For people developing themes or interested, I would suggest thinking of themes like computers. No one company makes the whole package. The Processor, Operating System, Programs, and assembly is all made or done by different companies.
|Type 1 Classification||Theme Framework||Theme Framework||Blank Theme|
|Type 2 Classification||Base Theme||Base Theme||Theme Framework|
|Author:||Ian Stewart||Justin Tadlock||Alex King (Crowd Favorite)|
|Is it licensed under the GPL?||Yes||Yes||Yes|
|Last Version release date:|
(As of April 1st, 2009)
|March 1st, 2009||March 29th, 2009||March 24th, 2009|
|Unzipped file size:||518 KB (Is this right or is it me?)||708 KB||529 KB (Is this right or is it me?)|
|How well is the code documented?||Section Titles & Inline comments in the tricky parts.||Section Tiles & version code was added.||Read Me files for each directory|
|Number of Custom Hooks:||18||31||23|
|Number of Custom Filters:||39||40-50||6|
|Visual aid of widget area locations?||Yes||Yes||N/A|
|Type of aid for hook and filter locations?||Visual||Documentation||N/A|
|Number of Publicly available Child Themes? (linked to by main site)||16||4||N/A|
|Number of (Default) widget areas:||13||9||2|
|Is a CSS Reset done?||Yes (with @import)||Yes||Yes (… N/A)|
|What plugins will auto insert if installed and activated?||None|
|What CSS grid system is used?||Custom (based on Blueprint, Tripoli and 960gs)||None||N/A|
|How is the footer content modified?|
|Body tag classes:||Supposedly has some|
|Has or uses IE hacks?||No (with the exception of one minor superscript/subscript fix)||No||No|
|Compatible with WordPress versions:||2.7+||2.6+||2.3 (Maybe)|
|Language Support (For non-English sites)||Yes||Yes||Yes|
|Is there a print CSS file?||No||Yes||No|
|Is there a default layout?||Yes||Yes||Yes|
|Modular Comment Section ( Can trackbacks and pings be seperated?):||Yes||No||Yes|
|Custom Comment code or taken from Kubrick?||Custom (based on Sandbox)||Custom||Custom|
|What are the backend options?|
|Resource to find out all hooks and filters:||Guide to customizing Thematic||Hooks (members only)||Included Readme|
|HTML doc type:||XHTML 1.0 Transitional||XHTML 1.0 Strict||XHTML 1.0 Transitional|
|Number of years the lead author has done PHP?||2 years||3 years||10 years|
|Number of years the lead author has done HTML & CSS?||3 years||6 years||12 years|
Hopefully this has answered most of your questions.
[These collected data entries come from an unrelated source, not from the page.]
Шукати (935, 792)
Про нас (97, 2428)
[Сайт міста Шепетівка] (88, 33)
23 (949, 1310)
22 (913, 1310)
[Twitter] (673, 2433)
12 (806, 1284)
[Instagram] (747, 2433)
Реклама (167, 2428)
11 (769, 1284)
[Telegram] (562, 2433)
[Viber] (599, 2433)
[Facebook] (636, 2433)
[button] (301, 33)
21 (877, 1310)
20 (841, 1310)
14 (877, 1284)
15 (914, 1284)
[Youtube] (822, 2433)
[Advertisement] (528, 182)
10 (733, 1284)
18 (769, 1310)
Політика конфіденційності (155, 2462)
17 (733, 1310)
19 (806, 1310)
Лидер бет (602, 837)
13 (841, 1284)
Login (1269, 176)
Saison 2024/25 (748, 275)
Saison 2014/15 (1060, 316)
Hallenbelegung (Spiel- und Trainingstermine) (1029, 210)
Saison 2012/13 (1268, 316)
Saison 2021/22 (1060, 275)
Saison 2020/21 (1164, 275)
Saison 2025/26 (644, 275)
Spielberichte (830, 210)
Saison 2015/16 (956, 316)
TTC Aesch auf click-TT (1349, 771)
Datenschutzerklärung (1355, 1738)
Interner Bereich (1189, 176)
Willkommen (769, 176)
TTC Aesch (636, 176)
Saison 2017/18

My needs and wants likely differ from the majority, so I tried my best to be well rounded. Maybe this will get the ball rolling in terms of discussion. I really feel that showing the cards like this does take the work away of figuring it out for yourself and that it will show developers what everyone else is up to.
Some theme frameworks were left out. I wish I could have included them all. Blame Jeffro if you will, he made the page too narrow and I didn’t want to write small. So now I’ll hand it off to everyone else, what other interesting facts should we look at?